If you're a middle-income wage earner today, you may need to review your long-term disability income protection and critical illness insurance. Long-term income protection insurance provides an important base of coverage. Critical illness helps ensure middle income individuals don't find themselves financially devastated from the impact of a life-threatening illness.
Middle-income wage earners are defined as households with an annual income between $25,000 and $100,000. This represents more than 60 million, or approximately half, of the households in the United States. Research indicates the majority of these households are underinsured. These wage earners have shown a low level of financial preparedness because such individuals tend to live paycheck to paycheck. A disability or serious illness could present a significant risk to your financial future.
One misperception is critical illness insurance is primarily a "cancer policy." Critical illness insurance typically covers a range of serious illnesses, including heart attack, stroke, major organ transplant, kidney failure, permanent paralysis, and coronary artery bypass surgery. Some types of policies also cover a wide variety of health screening tests, which may include mammography, colonoscopy, skin cancer biopsy, and pap tests.

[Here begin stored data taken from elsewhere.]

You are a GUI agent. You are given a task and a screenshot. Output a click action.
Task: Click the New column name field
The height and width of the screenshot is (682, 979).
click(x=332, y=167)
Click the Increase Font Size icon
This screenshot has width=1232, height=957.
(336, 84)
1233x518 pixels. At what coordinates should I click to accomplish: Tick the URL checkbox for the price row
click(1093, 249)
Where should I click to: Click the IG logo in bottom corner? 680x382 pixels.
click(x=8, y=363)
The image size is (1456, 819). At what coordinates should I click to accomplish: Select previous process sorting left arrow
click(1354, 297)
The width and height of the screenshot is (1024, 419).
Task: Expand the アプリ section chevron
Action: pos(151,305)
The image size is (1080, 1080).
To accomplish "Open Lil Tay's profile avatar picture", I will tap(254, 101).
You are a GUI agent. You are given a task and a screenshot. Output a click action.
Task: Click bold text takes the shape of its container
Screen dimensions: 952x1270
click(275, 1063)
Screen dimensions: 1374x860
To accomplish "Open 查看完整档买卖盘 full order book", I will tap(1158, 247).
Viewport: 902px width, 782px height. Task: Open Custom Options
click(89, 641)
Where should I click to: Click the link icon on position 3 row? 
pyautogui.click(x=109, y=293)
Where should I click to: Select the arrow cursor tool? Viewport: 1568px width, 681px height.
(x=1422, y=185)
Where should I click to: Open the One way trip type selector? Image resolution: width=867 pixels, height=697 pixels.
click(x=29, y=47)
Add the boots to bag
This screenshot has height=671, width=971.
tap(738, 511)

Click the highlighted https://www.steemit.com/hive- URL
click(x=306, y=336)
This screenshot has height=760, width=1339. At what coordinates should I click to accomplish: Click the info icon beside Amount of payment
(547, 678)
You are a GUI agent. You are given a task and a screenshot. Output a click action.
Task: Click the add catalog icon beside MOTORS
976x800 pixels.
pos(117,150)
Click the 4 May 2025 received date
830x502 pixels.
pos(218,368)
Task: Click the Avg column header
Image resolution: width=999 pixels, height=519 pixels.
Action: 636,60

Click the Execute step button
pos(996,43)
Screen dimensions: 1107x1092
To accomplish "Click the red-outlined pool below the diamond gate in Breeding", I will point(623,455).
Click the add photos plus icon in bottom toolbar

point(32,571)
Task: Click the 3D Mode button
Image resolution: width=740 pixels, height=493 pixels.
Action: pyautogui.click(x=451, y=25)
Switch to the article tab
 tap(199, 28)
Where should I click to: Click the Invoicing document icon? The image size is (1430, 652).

Many individuals may also realize too late that funds from long-term income protection benefits may not fully cover all your out-of-pocket costs. Although long-term income protection insurance helps ensure a seriously ill individual will continue to have an income throughout treatment and recovery, these policies replace part of the individual's pre-disability earnings. Critical illness insurance helps bridge the coverage gap left by medical insurance and disability insurance. Such funds can help keep you financially healthy as your physical condition improves.
It's the increasing likelihood of survival that's making these coverages more important. Advances in medical technology are helping people survive once-fatal illnesses. Survivors are normally in for an extended recovery period, during which you're unable to work. For instance, only about 42 percent of the people who experience a coronary attack in a given year will die from it. For the survivors, 88 percent of heart attack patients under age 65 are able to return to their usual work, while 22 percent of men and 46 percent of women remain disabled.
These sobering facts reinforce the need for critical illness insurance as a vital component of a total income protection coverage plan. Together with the solid base provided by long-term income protection, critical illness insurance helps protect more of your income so you can focus on treatment and recovery.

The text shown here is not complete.